How to repair chipped knives?
As briefly mentioned throughout this article, carbon steel knives are more sensitive to chipping. When this happens, it doesn’t mean the knife is now useless. By following a similar technique to sharpening, the chipped edges can be fixed.
However, fixing a chipped edge requires a more rigorous time on the sharpening stone. You’ll need to remove material from the edge until it reaches where the knife has chipped. That said, the coarsest available sharpening stone will repair a chipped blade faster. Luckily, carbon steel knives tend to be easier to sharpen, so fixing a chipped edge becomes even quicker. Here is how to fix a chipped carbon steel knife.
- Hold the knife’s edge at the appropriate angle and stroke the entire blade on the sharpening stone.
- Depending on the severity of the chip, this will take many minutes to just a few.
Fixing a chipped edge removes a lot of material from the blade. Because of this, an experienced sharpener can make the blade’s cutting edge flatter. Although it’s not recommended for beginner sharpeners to fix chipped edges, tiny bitty chips can be repaired as if the blade is getting sharpened.
Cleaning and storing
So far, we’ve discussed that carbon steel knives can rust and chip. These won’t happen – at least not as often – when they are kept clean and stored correctly.
How to properly clean a carbon steel knife?
Cleaning carbon steel knives is no different than any other knife. Hand-wash the blade using dish soap and scrub it with a sponge. The dishwashers are hazardous for not just carbon steel knives but any. The high heat and chemicals can wear down the handle fast and oxidize the blade.
While cleaning a knife is pretty typical, there are a few important things everyone needs to do with carbon steel knives. The knife should be cleaned shortly after use. Although rinsing and drying the blade is advised, simply drying it with a clean cloth when not using it or in between tasks contributes to the lifespan of carbon steel knives.
After cleaning the knife, thoroughly drying the blade is vital. Letting the knife air-dry will oxidize the blade. Also, coating the blade with food-grade mineral oil when storing is highly recommended. This creates a barrier between the blade and surrounding air that prevents further oxidation. The use of mineral oil isn’t limited to knife blades. It’s also a great tool to keep wooden cutting boards alive.

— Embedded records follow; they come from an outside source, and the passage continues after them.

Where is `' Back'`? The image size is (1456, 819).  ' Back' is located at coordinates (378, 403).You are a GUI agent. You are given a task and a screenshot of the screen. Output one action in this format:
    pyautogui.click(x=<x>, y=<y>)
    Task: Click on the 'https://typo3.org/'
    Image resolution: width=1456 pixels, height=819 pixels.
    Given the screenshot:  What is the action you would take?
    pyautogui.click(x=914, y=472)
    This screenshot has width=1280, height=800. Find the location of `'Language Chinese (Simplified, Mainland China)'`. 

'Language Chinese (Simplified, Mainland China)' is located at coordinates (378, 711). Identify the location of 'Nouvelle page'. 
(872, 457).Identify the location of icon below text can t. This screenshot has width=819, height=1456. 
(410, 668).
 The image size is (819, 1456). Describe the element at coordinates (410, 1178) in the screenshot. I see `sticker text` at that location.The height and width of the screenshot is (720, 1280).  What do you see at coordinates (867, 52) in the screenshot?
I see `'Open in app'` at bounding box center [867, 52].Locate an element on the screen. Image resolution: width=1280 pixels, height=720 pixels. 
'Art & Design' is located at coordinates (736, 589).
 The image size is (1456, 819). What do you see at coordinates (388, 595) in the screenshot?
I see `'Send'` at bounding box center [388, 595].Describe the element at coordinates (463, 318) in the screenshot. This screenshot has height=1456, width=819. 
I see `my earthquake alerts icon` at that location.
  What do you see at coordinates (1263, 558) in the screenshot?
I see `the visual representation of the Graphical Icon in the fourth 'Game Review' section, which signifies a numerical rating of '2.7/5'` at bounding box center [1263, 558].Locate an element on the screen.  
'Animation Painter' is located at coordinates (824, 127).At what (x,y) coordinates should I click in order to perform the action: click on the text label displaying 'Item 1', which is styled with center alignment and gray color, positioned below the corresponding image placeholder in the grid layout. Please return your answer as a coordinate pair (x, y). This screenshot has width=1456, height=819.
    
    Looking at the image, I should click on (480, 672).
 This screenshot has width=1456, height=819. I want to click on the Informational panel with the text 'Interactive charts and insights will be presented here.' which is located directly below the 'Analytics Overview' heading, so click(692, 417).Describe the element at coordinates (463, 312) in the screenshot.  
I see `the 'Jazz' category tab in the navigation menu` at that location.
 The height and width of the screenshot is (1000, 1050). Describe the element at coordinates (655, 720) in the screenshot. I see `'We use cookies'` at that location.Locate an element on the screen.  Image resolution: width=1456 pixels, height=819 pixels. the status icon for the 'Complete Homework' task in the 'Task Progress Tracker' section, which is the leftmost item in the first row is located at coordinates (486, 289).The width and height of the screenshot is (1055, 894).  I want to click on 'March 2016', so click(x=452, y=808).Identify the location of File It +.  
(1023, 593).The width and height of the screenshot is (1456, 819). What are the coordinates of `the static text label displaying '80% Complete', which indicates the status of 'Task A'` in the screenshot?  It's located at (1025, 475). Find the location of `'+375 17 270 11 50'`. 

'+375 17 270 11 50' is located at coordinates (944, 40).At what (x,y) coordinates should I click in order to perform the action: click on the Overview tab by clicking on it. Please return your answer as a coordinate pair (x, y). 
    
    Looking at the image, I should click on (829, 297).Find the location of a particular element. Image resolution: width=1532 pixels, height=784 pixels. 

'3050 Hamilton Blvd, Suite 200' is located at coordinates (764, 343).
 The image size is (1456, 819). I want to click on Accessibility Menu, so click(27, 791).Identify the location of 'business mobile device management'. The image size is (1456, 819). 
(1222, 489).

Once the blade is clean, dry, and shined with oil, there is one crucial thing to do when away from the knife – here is how to properly store carbon steel knives.
How to store a carbon steel knife
Surprisingly, incorrectly storing carbon steel knives is the leading cause of damage, followed by using them for purposes they aren’t intended for.
The best storage method for carbon steel knives is using magnetic blocks or strips. The regular knife blocks can chip the blade unexpectedly due to the friction when putting in and out. Unless you’re extra careful every time, knife blocks other than those without magnets aren’t recommended.
Any knife storage method that keeps the blade stable without touching others works fine. Think of magnetic strips, in-drawer trays with separators for each blade, under-cabinet holders, and cases. Though some might require the user to do some modification in the kitchen, appropriately storing carbon steel knives is essential to keep them and the users safe.
With pocket knives, it’s best to keep them out of reach in their individual sheaths.
Dos and don’ts of carbon steel knife care
Now that we’ve covered how to remove rust, sharpen, clean, and store carbon steel knives, here are additional care tips as this article’s final part.
- Do wipe the blade dry in between tasks. For example, dry the blade before stirring the pot.
- Don’t use excessive force when cutting with carbon steel knives.
- Store carbon steel knives with mineral oil coated on the blade and ensure it doesn’t touch other cutlery.
- Don’t wash carbon steel knives in the dishwasher. Always hand-wash using dish soap and warm water.
Undoubtedly, carbon steel knives demand more from the end-user. Heat treating the steel and constructing the blade right is just as important to produce a knife that performs adequately.